Once Google redirects to your server with the temporary authorization code, invoke standard Google OAuth API calls to fetch tokens:

# Capture Code dimension
code = request.args.get("code")

# Prepare token request using your standard Web Application Client
token_response = requests.post(
"https://oauth2.googleapis.com/token",
data={
"code": code,
"client_id": GOOGLE_CLIENT_ID,
"client_secret": GOOGLE_CLIENT_SECRET,
"redirect_uri": REDIRECT_URI,
"grant_type": "authorization_code",
}
)

response_payload = token_response.json()
access_token = response_payload.get("access_token")
refresh_token = response_payload.get("refresh_token")
expires_in = int(response_payload.get("expires_in"))

Token Synchronization via Looker SDK

Immediately after capturing Google tokens (access/refresh), proactively insert them into Looker using an Admin Looker SDK instance:

Locate the Embed User Identity

In this article, we won't go into the details of Signed Embedding or Cookieless Embedding; we assume you already know what they are, and that a user on the Looker side has already been created. In either of these methods, Looker creates unique embed users tied to the external_user_id that you pass in the SSO URLs. Fetch the user's internal Looker identifier using user_for_credential:

looker_user = sdk.user_for_credential(
credential_type='embed',
user_id=current_user.your_user_id # The external_user_id you use in SSO
)
warning

If this is the absolute first time that a user authenticates into Looker with this external_user_id and you're using signed embedding, then user_for_credential will error. You should catch this error, then create an SSO embed URL and fetch the URL to create the user.

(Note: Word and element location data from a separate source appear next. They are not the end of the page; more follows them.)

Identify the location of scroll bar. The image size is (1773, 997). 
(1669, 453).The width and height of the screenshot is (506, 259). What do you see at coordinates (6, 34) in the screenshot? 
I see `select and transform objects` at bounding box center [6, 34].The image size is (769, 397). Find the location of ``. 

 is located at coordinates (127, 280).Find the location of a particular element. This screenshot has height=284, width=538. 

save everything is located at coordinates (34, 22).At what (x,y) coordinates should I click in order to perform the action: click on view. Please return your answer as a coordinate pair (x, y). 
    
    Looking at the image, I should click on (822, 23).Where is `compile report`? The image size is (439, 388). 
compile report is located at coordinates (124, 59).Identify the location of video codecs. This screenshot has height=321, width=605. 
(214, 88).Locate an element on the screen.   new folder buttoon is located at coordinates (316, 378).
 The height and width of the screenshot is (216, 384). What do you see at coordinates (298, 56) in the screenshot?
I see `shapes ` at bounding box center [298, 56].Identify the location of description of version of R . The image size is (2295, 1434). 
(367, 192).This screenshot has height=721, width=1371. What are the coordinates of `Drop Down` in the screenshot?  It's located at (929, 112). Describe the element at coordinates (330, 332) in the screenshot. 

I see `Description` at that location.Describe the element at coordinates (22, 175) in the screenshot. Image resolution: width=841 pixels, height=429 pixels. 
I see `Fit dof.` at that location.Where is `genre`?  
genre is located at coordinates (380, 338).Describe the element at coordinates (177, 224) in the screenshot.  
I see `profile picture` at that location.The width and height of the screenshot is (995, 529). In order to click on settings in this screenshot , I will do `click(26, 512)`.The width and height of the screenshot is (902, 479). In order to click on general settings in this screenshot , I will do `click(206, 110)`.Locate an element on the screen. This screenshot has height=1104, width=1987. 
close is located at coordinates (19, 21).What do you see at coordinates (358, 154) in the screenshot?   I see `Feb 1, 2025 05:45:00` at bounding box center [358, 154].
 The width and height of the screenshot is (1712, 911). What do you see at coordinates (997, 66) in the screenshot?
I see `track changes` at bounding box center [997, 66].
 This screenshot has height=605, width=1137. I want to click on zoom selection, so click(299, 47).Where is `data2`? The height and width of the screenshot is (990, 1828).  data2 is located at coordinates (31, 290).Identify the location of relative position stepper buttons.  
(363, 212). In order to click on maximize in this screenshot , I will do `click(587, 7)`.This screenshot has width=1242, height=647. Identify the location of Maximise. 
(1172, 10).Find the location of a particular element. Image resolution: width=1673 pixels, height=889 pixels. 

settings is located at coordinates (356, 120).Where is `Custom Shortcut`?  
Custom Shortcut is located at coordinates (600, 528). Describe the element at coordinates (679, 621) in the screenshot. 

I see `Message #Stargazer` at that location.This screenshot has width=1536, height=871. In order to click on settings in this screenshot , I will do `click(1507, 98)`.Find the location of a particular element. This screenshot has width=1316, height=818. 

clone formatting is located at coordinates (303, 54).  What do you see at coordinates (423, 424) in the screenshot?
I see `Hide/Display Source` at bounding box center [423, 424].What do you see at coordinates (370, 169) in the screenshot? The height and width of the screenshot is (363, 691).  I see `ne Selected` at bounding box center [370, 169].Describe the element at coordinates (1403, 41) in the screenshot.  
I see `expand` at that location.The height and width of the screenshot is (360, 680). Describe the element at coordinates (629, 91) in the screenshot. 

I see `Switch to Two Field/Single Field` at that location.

Inject OAuth State into Looker

Construct the user state update parameters and pass them to create_oauth_application_user_state:

body = looker_sdk.models40.CreateOAuthApplicationUserStateRequest(
user_id=looker_user.id,
oauth_application_id=LOOKER_OAUTH_APPLICATION_ID,
access_token=access_token,
access_token_expires_at=datetime.datetime.now() + datetime.timedelta(seconds=expires_in),
refresh_token=refresh_token,
refresh_token_expires_at=datetime.datetime.now() + datetime.timedelta(days=180) # Common refresh expiry
)

sdk.create_oauth_application_user_state(body)

Creating the SSO URL

Once the user's access token matches successfully in Looker, issue a standard Signed Embed URL for them to use when loading the iframe. When creating the Signed Embed URL payload via create_sso_embed_url. If you are using cookieless_embedding, see this document on acquiring user attributes

warning

Make sure to provide the same exact user identification (like their email) used above.

When to Trigger

We strongly recommend using the embed-sdk package to kick off this flow with getEmbedSDK().init() & getEmbedSDK().preload() and then display the iframe without any data, and then use getEmbedSDK.loadExplore() or getEmbedSDK.loadDashboard() to load the proper data into the iframe when you need it.

Troubleshooting Checklist

If users are still prompted for authentication within the iframe, verify the following:

  • Missing Refresh Token: Ensure you requested access_type='offline' and prompt='consent' in the Google OAuth redirect. Without this, Google won't return a refresh token, and Looker will be unable to refresh expired access tokens after 60 minutes automatically.
  • Scope Mismatch: Verify that the scopes requested on application login cover exactly the necessary BigQuery scopes (e.g., https://www.googleapis.com/auth/bigquery.readonly).
  • Mismatched External User ID: The external_user_id used in the Signed SSO Embed URL must exactly match the user_id used to pull the user identity in user_for_credential before state injection.
  • Looker User Provisioning: In Signed SSO Embedding, Looker only creates the user profile on the first successful load of an SSO URL. If you try to fetch the user state before they've ever visited, user_for_credential will fail. In your server-side logic, if user_for_credential fails, provision the user by either fetching the URL or properly capturing the error.